Start of Recorded information
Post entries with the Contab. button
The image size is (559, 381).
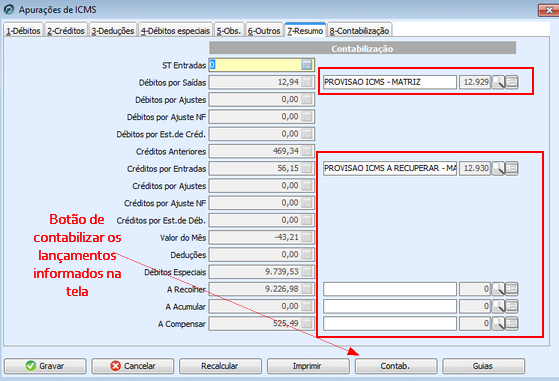point(396,366)
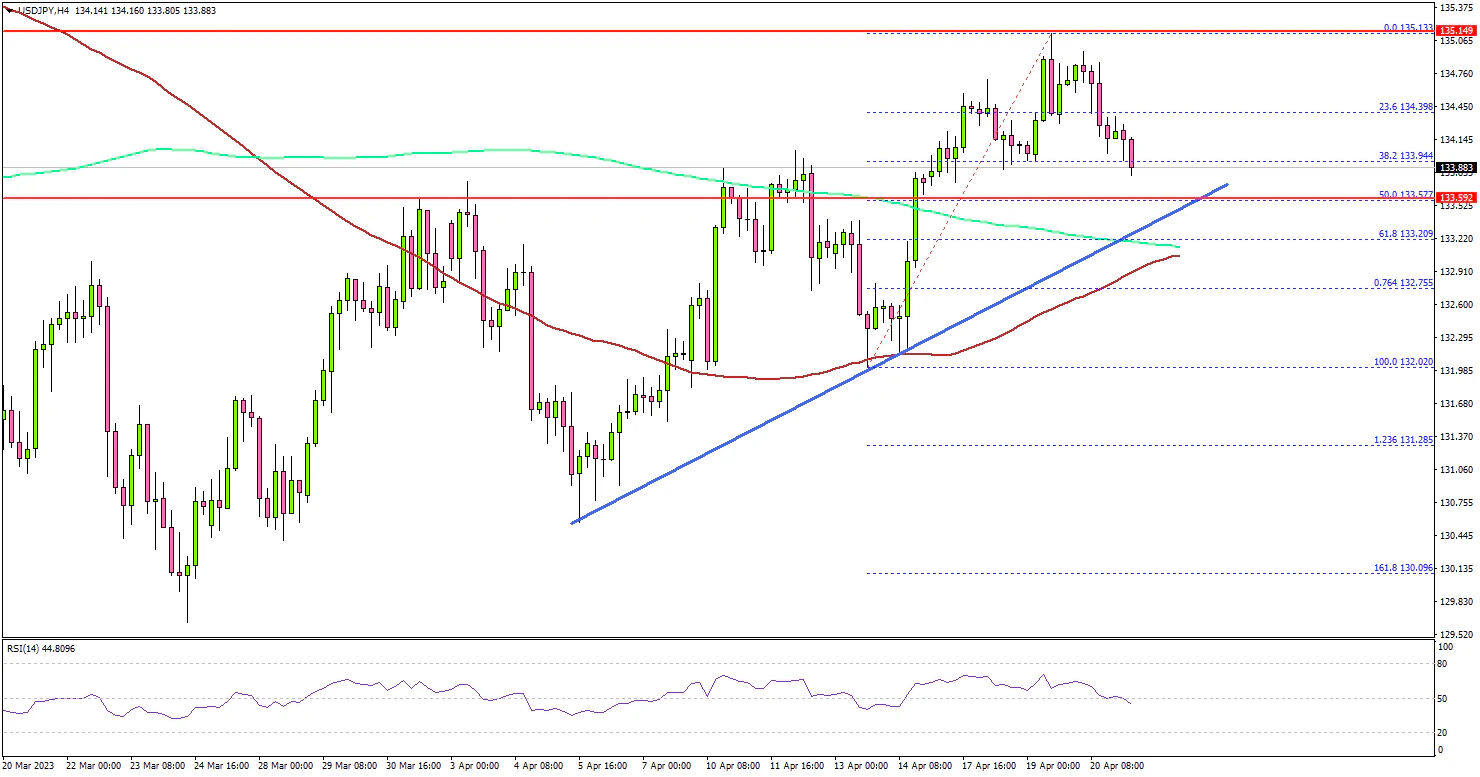Click the 129.520 price scale value
This screenshot has height=777, width=1480.
[1454, 634]
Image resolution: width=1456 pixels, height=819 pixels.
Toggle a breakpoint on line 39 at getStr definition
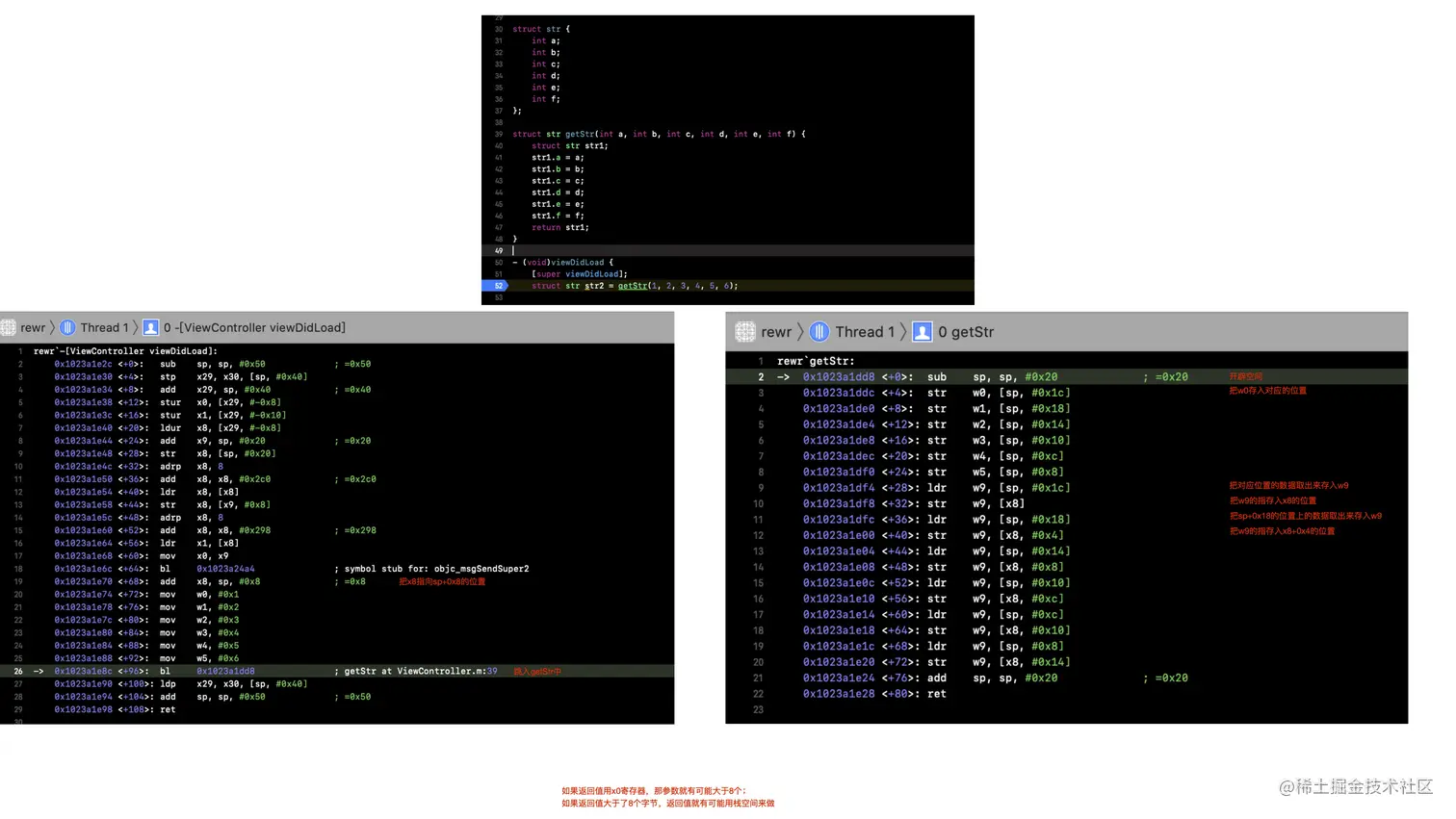pyautogui.click(x=498, y=134)
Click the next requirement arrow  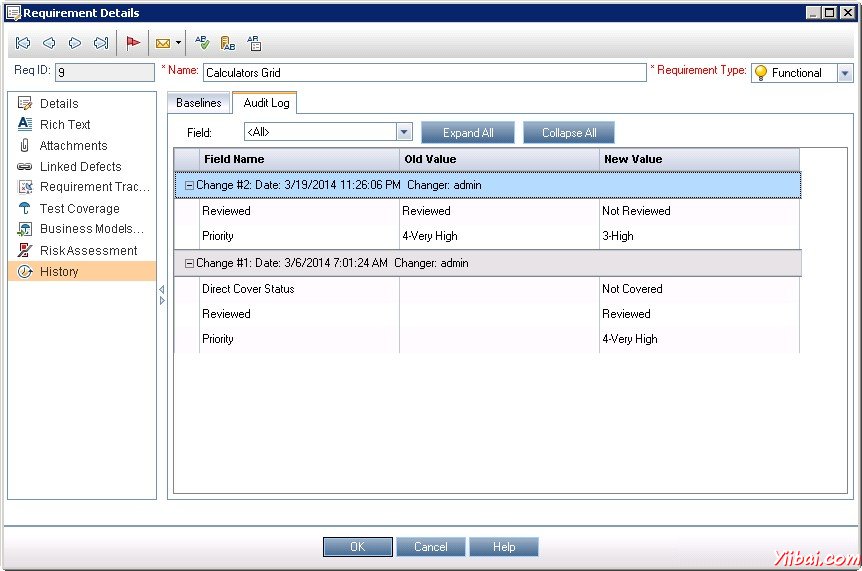[75, 43]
End of Recorded information
**Problem details**:
Extract each line of the data above that contains the word "width".

**Reply to the exercise**:
This screenshot has height=777, width=1480.
Image resolution: width=1456 pixels, height=819 pixels.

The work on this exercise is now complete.